Collected data entries
☆ ☆ ☆ ☆ ☆ ☆ ☆

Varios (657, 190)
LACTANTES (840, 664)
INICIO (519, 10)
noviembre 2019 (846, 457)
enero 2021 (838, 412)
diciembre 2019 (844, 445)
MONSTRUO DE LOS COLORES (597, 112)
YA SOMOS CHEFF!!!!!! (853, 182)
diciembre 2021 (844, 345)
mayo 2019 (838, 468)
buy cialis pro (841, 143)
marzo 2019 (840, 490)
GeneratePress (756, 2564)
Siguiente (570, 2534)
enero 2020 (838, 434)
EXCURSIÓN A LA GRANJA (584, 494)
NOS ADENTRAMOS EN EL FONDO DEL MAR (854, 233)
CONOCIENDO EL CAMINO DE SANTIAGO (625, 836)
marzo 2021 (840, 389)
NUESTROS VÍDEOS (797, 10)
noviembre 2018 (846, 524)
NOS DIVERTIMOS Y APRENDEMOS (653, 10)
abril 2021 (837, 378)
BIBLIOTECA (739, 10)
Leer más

☆ ☆ ☆ ☆ ☆ ☆ ☆

• TASK OBJECTIVE
Copy the entries exactly as they appear.

• REPLY TO THE TASK
Varios (657, 190)
LACTANTES (840, 664)
INICIO (519, 10)
noviembre 2019 (846, 457)
enero 2021 (838, 412)
diciembre 2019 (844, 445)
MONSTRUO DE LOS COLORES (597, 112)
YA SOMOS CHEFF!!!!!! (853, 182)
diciembre 2021 (844, 345)
mayo 2019 (838, 468)
buy cialis pro (841, 143)
marzo 2019 (840, 490)
GeneratePress (756, 2564)
Siguiente (570, 2534)
enero 2020 (838, 434)
EXCURSIÓN A LA GRANJA (584, 494)
NOS ADENTRAMOS EN EL FONDO DEL MAR (854, 233)
CONOCIENDO EL CAMINO DE SANTIAGO (625, 836)
marzo 2021 (840, 389)
NUESTROS VÍDEOS (797, 10)
noviembre 2018 (846, 524)
NOS DIVERTIMOS Y APRENDEMOS (653, 10)
abril 2021 (837, 378)
BIBLIOTECA (739, 10)
Leer más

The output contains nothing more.